Here are some records. Transcribe all of them exactly.

-------------------------

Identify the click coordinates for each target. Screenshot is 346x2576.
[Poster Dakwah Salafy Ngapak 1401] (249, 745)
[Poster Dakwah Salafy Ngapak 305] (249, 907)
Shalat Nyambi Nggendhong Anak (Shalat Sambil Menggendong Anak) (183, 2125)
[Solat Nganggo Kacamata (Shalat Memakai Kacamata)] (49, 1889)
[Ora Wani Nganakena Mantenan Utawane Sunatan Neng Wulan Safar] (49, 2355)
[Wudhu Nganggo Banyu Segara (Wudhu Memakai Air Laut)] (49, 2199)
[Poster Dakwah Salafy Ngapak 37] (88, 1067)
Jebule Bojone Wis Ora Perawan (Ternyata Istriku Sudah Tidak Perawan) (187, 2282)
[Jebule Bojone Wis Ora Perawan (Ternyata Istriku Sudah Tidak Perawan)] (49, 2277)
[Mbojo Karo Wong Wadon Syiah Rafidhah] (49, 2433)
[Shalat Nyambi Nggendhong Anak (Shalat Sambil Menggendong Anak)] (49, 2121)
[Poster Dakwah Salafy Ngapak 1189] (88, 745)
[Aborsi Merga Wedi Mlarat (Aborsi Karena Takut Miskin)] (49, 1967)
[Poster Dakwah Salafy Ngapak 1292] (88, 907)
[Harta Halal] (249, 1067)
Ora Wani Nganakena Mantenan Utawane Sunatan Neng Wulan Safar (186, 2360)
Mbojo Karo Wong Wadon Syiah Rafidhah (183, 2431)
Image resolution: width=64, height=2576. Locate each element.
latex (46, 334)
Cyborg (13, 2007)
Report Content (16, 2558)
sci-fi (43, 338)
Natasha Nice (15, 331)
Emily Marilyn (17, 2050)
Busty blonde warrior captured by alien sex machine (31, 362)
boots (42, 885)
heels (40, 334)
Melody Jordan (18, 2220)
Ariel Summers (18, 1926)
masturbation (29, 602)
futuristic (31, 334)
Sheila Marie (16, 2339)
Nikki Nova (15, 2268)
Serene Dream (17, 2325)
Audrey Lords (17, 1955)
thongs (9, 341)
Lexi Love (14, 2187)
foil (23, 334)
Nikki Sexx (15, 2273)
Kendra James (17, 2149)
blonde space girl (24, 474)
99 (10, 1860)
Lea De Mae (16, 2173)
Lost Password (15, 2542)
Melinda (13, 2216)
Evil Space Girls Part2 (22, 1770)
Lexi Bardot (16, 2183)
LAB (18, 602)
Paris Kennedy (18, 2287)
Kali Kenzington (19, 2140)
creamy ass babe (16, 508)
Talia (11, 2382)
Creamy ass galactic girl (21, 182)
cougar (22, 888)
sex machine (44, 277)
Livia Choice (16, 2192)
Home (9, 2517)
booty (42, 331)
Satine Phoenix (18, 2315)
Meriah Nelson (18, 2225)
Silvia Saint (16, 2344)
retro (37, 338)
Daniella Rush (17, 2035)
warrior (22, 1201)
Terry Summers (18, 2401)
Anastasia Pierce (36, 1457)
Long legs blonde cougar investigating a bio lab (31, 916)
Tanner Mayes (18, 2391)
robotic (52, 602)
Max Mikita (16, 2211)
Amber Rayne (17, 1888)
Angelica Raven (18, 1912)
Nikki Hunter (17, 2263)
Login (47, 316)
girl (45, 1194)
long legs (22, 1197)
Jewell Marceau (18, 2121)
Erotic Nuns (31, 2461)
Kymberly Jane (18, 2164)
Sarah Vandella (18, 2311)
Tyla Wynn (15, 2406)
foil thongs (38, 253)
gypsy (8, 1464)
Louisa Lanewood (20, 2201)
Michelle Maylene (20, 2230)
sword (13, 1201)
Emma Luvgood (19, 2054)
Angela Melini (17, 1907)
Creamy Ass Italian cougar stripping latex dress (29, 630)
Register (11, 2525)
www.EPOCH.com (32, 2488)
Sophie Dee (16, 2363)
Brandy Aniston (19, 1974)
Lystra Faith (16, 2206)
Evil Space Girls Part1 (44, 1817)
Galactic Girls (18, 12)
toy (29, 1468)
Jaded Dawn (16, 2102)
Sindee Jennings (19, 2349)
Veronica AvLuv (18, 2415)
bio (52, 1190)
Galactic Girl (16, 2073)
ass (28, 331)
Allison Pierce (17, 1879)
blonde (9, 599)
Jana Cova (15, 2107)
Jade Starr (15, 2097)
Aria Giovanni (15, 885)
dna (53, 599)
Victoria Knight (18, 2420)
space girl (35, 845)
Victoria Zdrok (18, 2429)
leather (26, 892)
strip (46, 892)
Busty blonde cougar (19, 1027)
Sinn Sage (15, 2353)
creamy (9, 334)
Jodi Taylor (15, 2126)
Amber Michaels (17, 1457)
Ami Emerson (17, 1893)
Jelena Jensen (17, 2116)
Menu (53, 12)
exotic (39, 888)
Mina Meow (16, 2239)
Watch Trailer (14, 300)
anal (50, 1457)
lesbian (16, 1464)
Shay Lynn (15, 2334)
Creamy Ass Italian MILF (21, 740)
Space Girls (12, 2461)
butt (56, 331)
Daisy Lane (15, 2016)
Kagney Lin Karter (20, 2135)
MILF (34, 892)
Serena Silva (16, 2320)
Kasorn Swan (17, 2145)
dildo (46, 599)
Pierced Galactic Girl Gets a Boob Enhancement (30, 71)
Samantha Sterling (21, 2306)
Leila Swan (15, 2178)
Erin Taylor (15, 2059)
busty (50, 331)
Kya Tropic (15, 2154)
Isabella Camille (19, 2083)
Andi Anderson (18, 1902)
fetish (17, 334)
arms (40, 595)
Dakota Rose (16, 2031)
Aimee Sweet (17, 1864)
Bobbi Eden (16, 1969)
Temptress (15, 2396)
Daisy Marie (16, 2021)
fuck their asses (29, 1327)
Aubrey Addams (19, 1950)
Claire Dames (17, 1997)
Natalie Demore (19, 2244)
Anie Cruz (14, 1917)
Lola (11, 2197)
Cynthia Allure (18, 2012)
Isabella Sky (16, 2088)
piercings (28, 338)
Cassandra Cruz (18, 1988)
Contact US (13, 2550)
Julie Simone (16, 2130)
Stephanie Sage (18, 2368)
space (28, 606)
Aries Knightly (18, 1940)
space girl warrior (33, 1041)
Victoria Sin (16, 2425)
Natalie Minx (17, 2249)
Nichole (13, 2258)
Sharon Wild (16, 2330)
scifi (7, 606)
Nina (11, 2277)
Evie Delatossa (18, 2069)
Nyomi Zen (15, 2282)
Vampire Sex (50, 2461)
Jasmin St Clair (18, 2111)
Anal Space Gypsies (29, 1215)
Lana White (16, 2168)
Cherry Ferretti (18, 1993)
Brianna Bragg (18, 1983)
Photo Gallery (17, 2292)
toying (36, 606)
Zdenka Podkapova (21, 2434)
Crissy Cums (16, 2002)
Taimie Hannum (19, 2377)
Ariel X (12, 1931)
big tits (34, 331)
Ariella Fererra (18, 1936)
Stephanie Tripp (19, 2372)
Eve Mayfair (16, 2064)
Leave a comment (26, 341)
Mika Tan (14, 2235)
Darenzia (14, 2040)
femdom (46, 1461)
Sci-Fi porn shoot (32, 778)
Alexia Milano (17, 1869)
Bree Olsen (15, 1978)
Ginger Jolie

-------------------------

### RESPONSE AREA:
Identify the click coordinates for each target. Screenshot is 346x2576.
[Poster Dakwah Salafy Ngapak 1401] (249, 745)
[Poster Dakwah Salafy Ngapak 305] (249, 907)
Shalat Nyambi Nggendhong Anak (Shalat Sambil Menggendong Anak) (183, 2125)
[Solat Nganggo Kacamata (Shalat Memakai Kacamata)] (49, 1889)
[Ora Wani Nganakena Mantenan Utawane Sunatan Neng Wulan Safar] (49, 2355)
[Wudhu Nganggo Banyu Segara (Wudhu Memakai Air Laut)] (49, 2199)
[Poster Dakwah Salafy Ngapak 37] (88, 1067)
Jebule Bojone Wis Ora Perawan (Ternyata Istriku Sudah Tidak Perawan) (187, 2282)
[Jebule Bojone Wis Ora Perawan (Ternyata Istriku Sudah Tidak Perawan)] (49, 2277)
[Mbojo Karo Wong Wadon Syiah Rafidhah] (49, 2433)
[Shalat Nyambi Nggendhong Anak (Shalat Sambil Menggendong Anak)] (49, 2121)
[Poster Dakwah Salafy Ngapak 1189] (88, 745)
[Aborsi Merga Wedi Mlarat (Aborsi Karena Takut Miskin)] (49, 1967)
[Poster Dakwah Salafy Ngapak 1292] (88, 907)
[Harta Halal] (249, 1067)
Ora Wani Nganakena Mantenan Utawane Sunatan Neng Wulan Safar (186, 2360)
Mbojo Karo Wong Wadon Syiah Rafidhah (183, 2431)
Image resolution: width=64, height=2576. Locate each element.
latex (46, 334)
Cyborg (13, 2007)
Report Content (16, 2558)
sci-fi (43, 338)
Natasha Nice (15, 331)
Emily Marilyn (17, 2050)
Busty blonde warrior captured by alien sex machine (31, 362)
boots (42, 885)
heels (40, 334)
Melody Jordan (18, 2220)
Ariel Summers (18, 1926)
masturbation (29, 602)
futuristic (31, 334)
Sheila Marie (16, 2339)
Nikki Nova (15, 2268)
Serene Dream (17, 2325)
Audrey Lords (17, 1955)
thongs (9, 341)
Lexi Love (14, 2187)
foil (23, 334)
Nikki Sexx (15, 2273)
Kendra James (17, 2149)
blonde space girl (24, 474)
99 (10, 1860)
Lea De Mae (16, 2173)
Lost Password (15, 2542)
Melinda (13, 2216)
Evil Space Girls Part2 (22, 1770)
Lexi Bardot (16, 2183)
LAB (18, 602)
Paris Kennedy (18, 2287)
Kali Kenzington (19, 2140)
creamy ass babe (16, 508)
Talia (11, 2382)
Creamy ass galactic girl (21, 182)
cougar (22, 888)
sex machine (44, 277)
Livia Choice (16, 2192)
Home (9, 2517)
booty (42, 331)
Satine Phoenix (18, 2315)
Meriah Nelson (18, 2225)
Silvia Saint (16, 2344)
retro (37, 338)
Daniella Rush (17, 2035)
warrior (22, 1201)
Terry Summers (18, 2401)
Anastasia Pierce (36, 1457)
Long legs blonde cougar investigating a bio lab (31, 916)
Tanner Mayes (18, 2391)
robotic (52, 602)
Max Mikita (16, 2211)
Amber Rayne (17, 1888)
Angelica Raven (18, 1912)
Nikki Hunter (17, 2263)
Login (47, 316)
girl (45, 1194)
long legs (22, 1197)
Jewell Marceau (18, 2121)
Erotic Nuns (31, 2461)
Kymberly Jane (18, 2164)
Sarah Vandella (18, 2311)
Tyla Wynn (15, 2406)
foil thongs (38, 253)
gypsy (8, 1464)
Louisa Lanewood (20, 2201)
Michelle Maylene (20, 2230)
sword (13, 1201)
Emma Luvgood (19, 2054)
Angela Melini (17, 1907)
Creamy Ass Italian cougar stripping latex dress (29, 630)
Register (11, 2525)
www.EPOCH.com (32, 2488)
Sophie Dee (16, 2363)
Brandy Aniston (19, 1974)
Lystra Faith (16, 2206)
Evil Space Girls Part1 (44, 1817)
Galactic Girls (18, 12)
toy (29, 1468)
Jaded Dawn (16, 2102)
Sindee Jennings (19, 2349)
Veronica AvLuv (18, 2415)
bio (52, 1190)
Galactic Girl (16, 2073)
ass (28, 331)
Allison Pierce (17, 1879)
blonde (9, 599)
Jana Cova (15, 2107)
Jade Starr (15, 2097)
Aria Giovanni (15, 885)
dna (53, 599)
Victoria Knight (18, 2420)
space girl (35, 845)
Victoria Zdrok (18, 2429)
leather (26, 892)
strip (46, 892)
Busty blonde cougar (19, 1027)
Sinn Sage (15, 2353)
creamy (9, 334)
Jodi Taylor (15, 2126)
Amber Michaels (17, 1457)
Ami Emerson (17, 1893)
Jelena Jensen (17, 2116)
Menu (53, 12)
exotic (39, 888)
Mina Meow (16, 2239)
Watch Trailer (14, 300)
anal (50, 1457)
lesbian (16, 1464)
Shay Lynn (15, 2334)
Creamy Ass Italian MILF (21, 740)
Space Girls (12, 2461)
butt (56, 331)
Daisy Lane (15, 2016)
Kagney Lin Karter (20, 2135)
MILF (34, 892)
Serena Silva (16, 2320)
Kasorn Swan (17, 2145)
dildo (46, 599)
Pierced Galactic Girl Gets a Boob Enhancement (30, 71)
Samantha Sterling (21, 2306)
Leila Swan (15, 2178)
Erin Taylor (15, 2059)
busty (50, 331)
Kya Tropic (15, 2154)
Isabella Camille (19, 2083)
Andi Anderson (18, 1902)
fetish (17, 334)
arms (40, 595)
Dakota Rose (16, 2031)
Aimee Sweet (17, 1864)
Bobbi Eden (16, 1969)
Temptress (15, 2396)
Daisy Marie (16, 2021)
fuck their asses (29, 1327)
Aubrey Addams (19, 1950)
Claire Dames (17, 1997)
Natalie Demore (19, 2244)
Anie Cruz (14, 1917)
Lola (11, 2197)
Cynthia Allure (18, 2012)
Isabella Sky (16, 2088)
piercings (28, 338)
Cassandra Cruz (18, 1988)
Contact US (13, 2550)
Julie Simone (16, 2130)
Stephanie Sage (18, 2368)
space (28, 606)
Aries Knightly (18, 1940)
space girl warrior (33, 1041)
Victoria Sin (16, 2425)
Natalie Minx (17, 2249)
Nichole (13, 2258)
Sharon Wild (16, 2330)
scifi (7, 606)
Nina (11, 2277)
Evie Delatossa (18, 2069)
Nyomi Zen (15, 2282)
Vampire Sex (50, 2461)
Jasmin St Clair (18, 2111)
Anal Space Gypsies (29, 1215)
Lana White (16, 2168)
Cherry Ferretti (18, 1993)
Brianna Bragg (18, 1983)
Photo Gallery (17, 2292)
toying (36, 606)
Zdenka Podkapova (21, 2434)
Crissy Cums (16, 2002)
Taimie Hannum (19, 2377)
Ariel X (12, 1931)
big tits (34, 331)
Ariella Fererra (18, 1936)
Stephanie Tripp (19, 2372)
Eve Mayfair (16, 2064)
Leave a comment (26, 341)
Mika Tan (14, 2235)
Darenzia (14, 2040)
femdom (46, 1461)
Sci-Fi porn shoot (32, 778)
Alexia Milano (17, 1869)
Bree Olsen (15, 1978)
Ginger Jolie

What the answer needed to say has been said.